Canadian Union of Public Employees (CUPE) - Ontario

Canadian Union of Public Employees (CUPE) - Ontario

July 24, 2014 07:19 ET

Workers herald call for mandated developmental services and an end to wait lists, raise concerns over funding

TORONTO, ONTARIO--(Marketwired - July 24, 2014) - Developmental service workers across Ontario are welcoming a new government report that recommends making supports for people with developmental disabilities a mandated service. At the same time, they are raising concerns over the government's approach to funding services and reducing wait lists.

"Mandating developmental services would be a recognition of how absolutely vital supports are for people with developmental disabilities and their families," said Fred Hahn, a developmental service worker who is president of the Canadian Union of Public Employees (CUPE) Ontario.

The Union, which represents 8,000 workers in the field, also welcomed the report's call to eliminate wait lists for services in the province, where some 23,000 individuals remain without the residential care, respite care and day programs they need. This includes 12,000 families waiting for residential support.

Ontario is taking steps toward that goal in this summer's budget with $810 million in new funding. However, front-line workers are concerned most of that money will go into individualized or "passport" funding rather than to agencies that run community and group home services. As a result, it will do little to reduce the massive wait list for residential support. Instead these funds will continue to place the burden for arranging and managing care on families who are already stretched.

"Passport funding won't provide long-term security and doesn't provide the services needed by more and more families. We're talking about thousands of parents becoming senior citizens and not being able to find the supports their adult children need," said Hahn.

Successive budget cuts have created a crisis in developmental services, with agencies cutting staff and reducing supports for people in care.

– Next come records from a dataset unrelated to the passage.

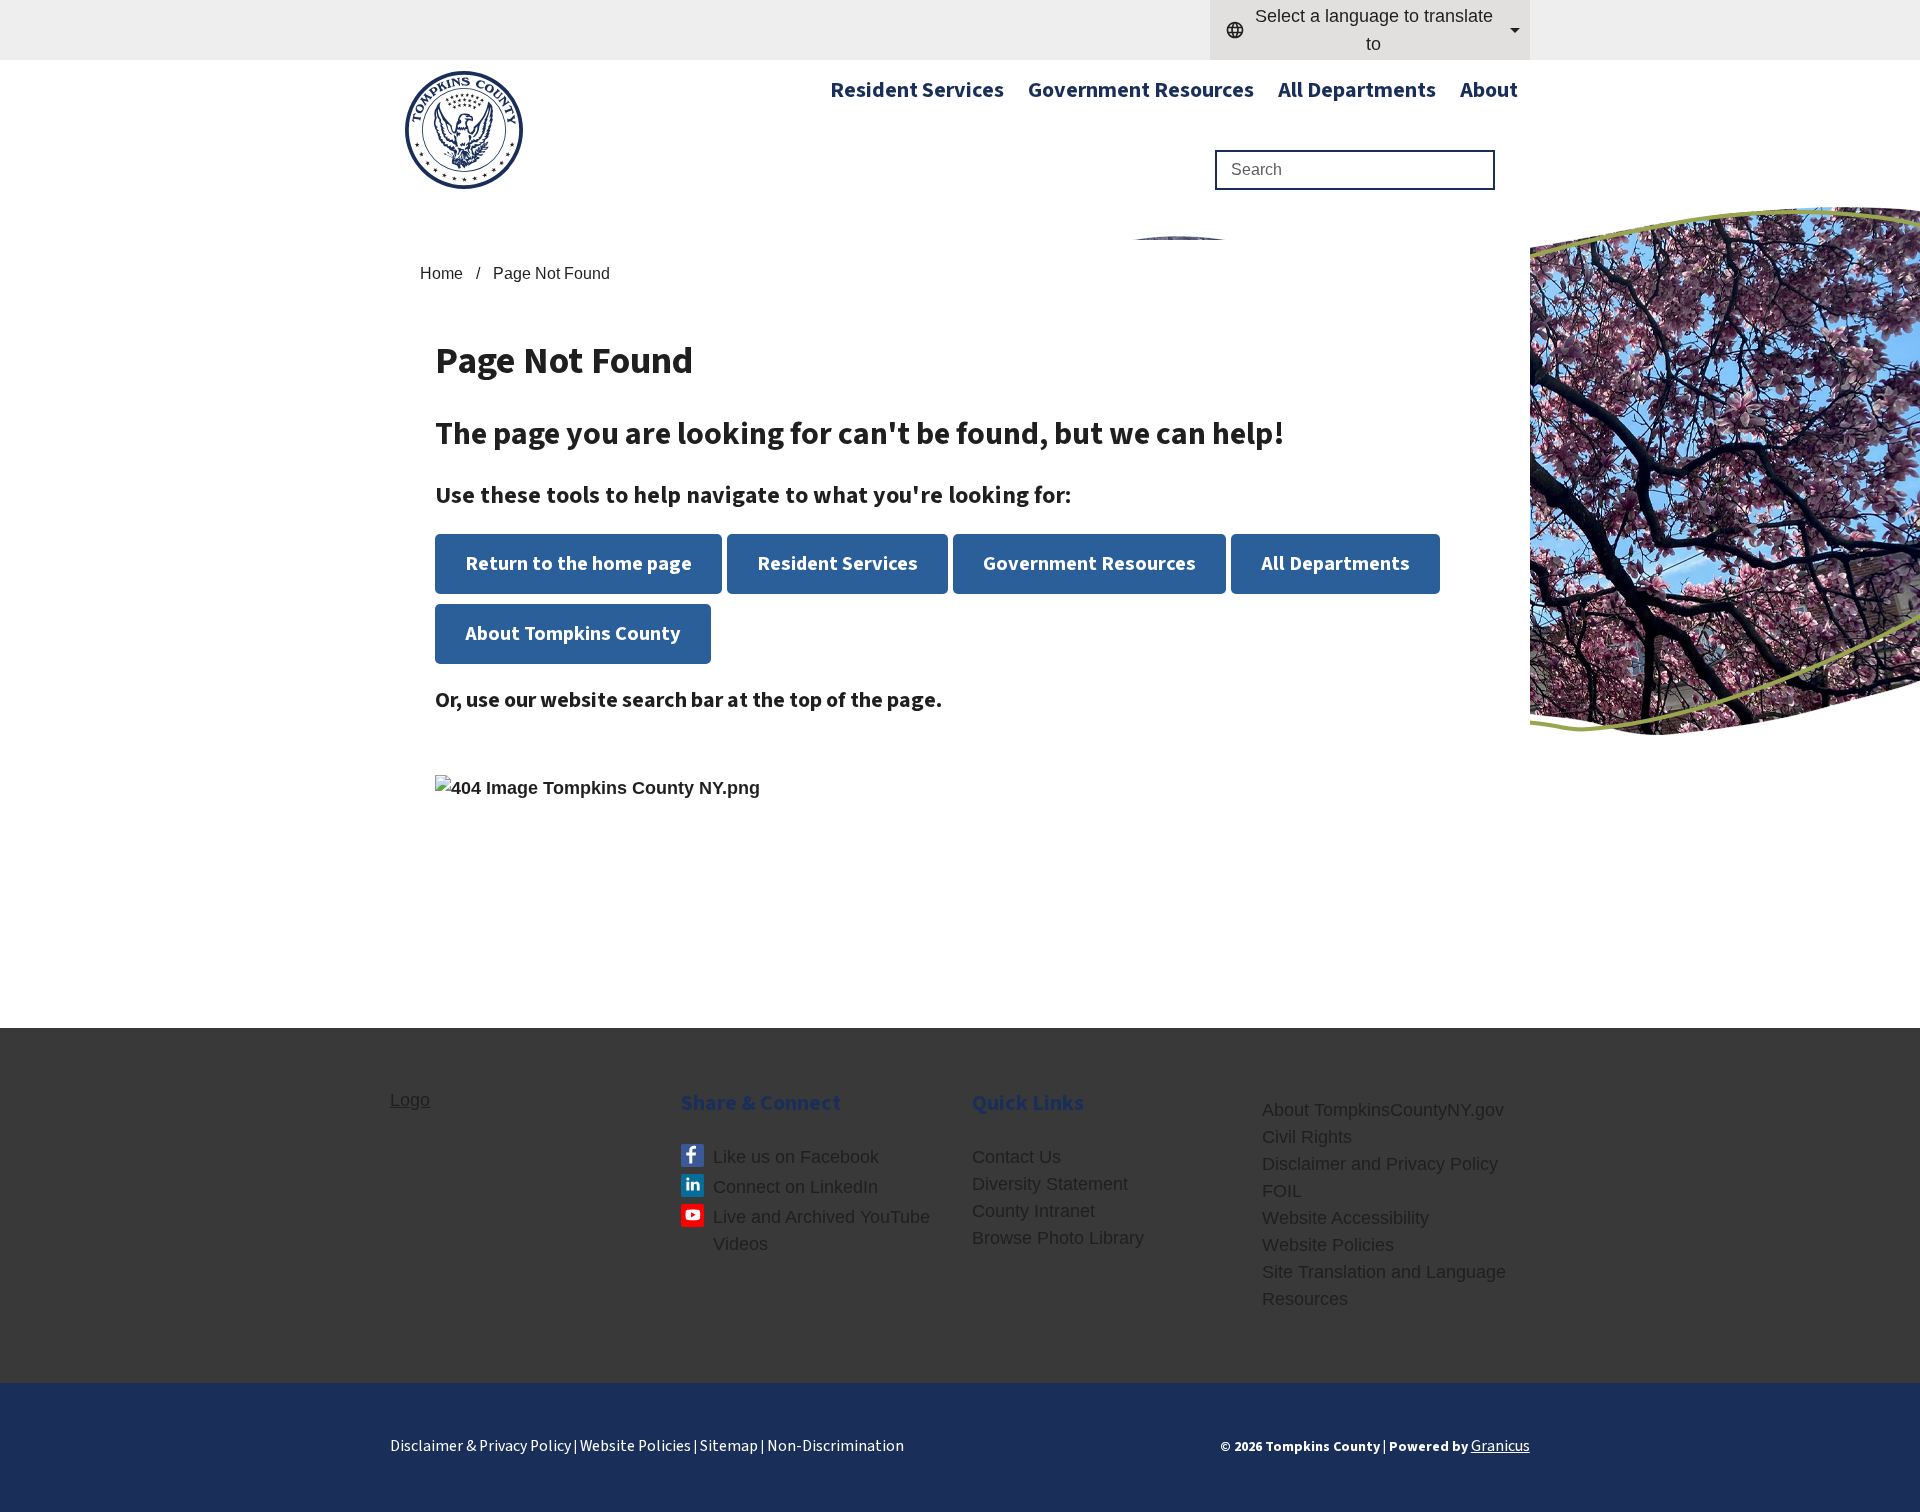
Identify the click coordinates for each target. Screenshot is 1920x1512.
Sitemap (729, 1446)
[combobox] (1370, 30)
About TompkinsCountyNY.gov (1383, 1110)
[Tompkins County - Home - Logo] (464, 130)
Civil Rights (1307, 1137)
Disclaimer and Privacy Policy (1380, 1164)
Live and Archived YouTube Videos (821, 1230)
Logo (410, 1100)
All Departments (1357, 90)
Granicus (1500, 1446)
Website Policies (1328, 1245)
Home (441, 273)
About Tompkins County (573, 633)
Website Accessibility (1345, 1218)
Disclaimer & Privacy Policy (480, 1446)
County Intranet (1033, 1211)
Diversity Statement (1050, 1184)
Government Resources (1141, 90)
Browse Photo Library (1058, 1238)
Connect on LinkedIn (795, 1187)
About (1489, 90)
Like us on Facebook (796, 1157)
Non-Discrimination (835, 1446)
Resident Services (837, 563)
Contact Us (1016, 1157)
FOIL (1282, 1191)
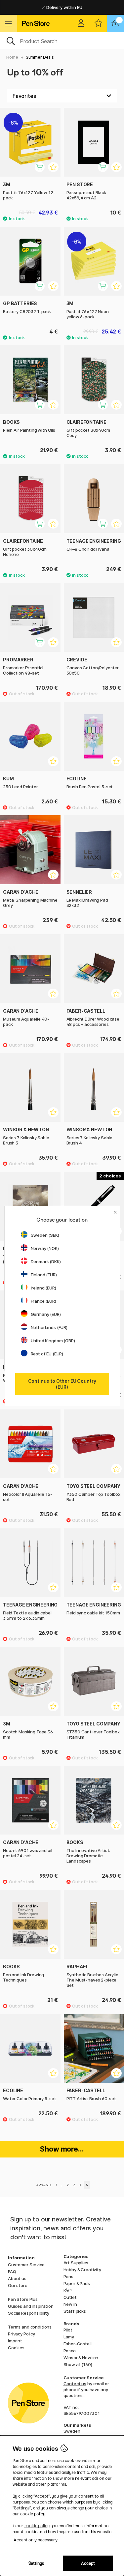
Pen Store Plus (23, 2299)
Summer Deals (40, 57)
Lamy (68, 2336)
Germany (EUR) (46, 1314)
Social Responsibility (28, 2313)
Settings (36, 2563)
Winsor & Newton (81, 2357)
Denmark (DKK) (46, 1261)
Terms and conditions (30, 2327)
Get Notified (44, 646)
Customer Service (26, 2264)
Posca (69, 2350)
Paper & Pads (76, 2283)
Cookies (16, 2347)
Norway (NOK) (45, 1248)
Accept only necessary (36, 2539)
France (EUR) (43, 1301)
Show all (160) (77, 2364)
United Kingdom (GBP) (53, 1340)
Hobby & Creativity (82, 2269)
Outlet (70, 2297)
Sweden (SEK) (45, 1235)
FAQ (12, 2271)
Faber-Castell (77, 2343)
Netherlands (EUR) (49, 1327)
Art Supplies (75, 2262)
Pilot (67, 2329)
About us (17, 2278)
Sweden (71, 2431)
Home (12, 57)
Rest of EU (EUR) (47, 1353)
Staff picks (74, 2311)
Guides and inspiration (31, 2306)
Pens (68, 2276)
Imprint (15, 2340)
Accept (88, 2563)
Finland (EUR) (44, 1274)
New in (70, 2304)
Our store (17, 2285)
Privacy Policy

"The situation is steadily getting worse," said Veriline Howe, who has been a developmental services worker in Toronto for 20 years. "Because of staffing cuts, we can't provide the tailored support that's needed for each person. Instead of being out in the community, people are coming home from day programs and sitting in front of the TV. Cuts are moving us back toward the institutionalized care that community living agencies were set up to avoid."

CUPE is proud to represent front-line workers in 55 community based developmental service agencies across the province.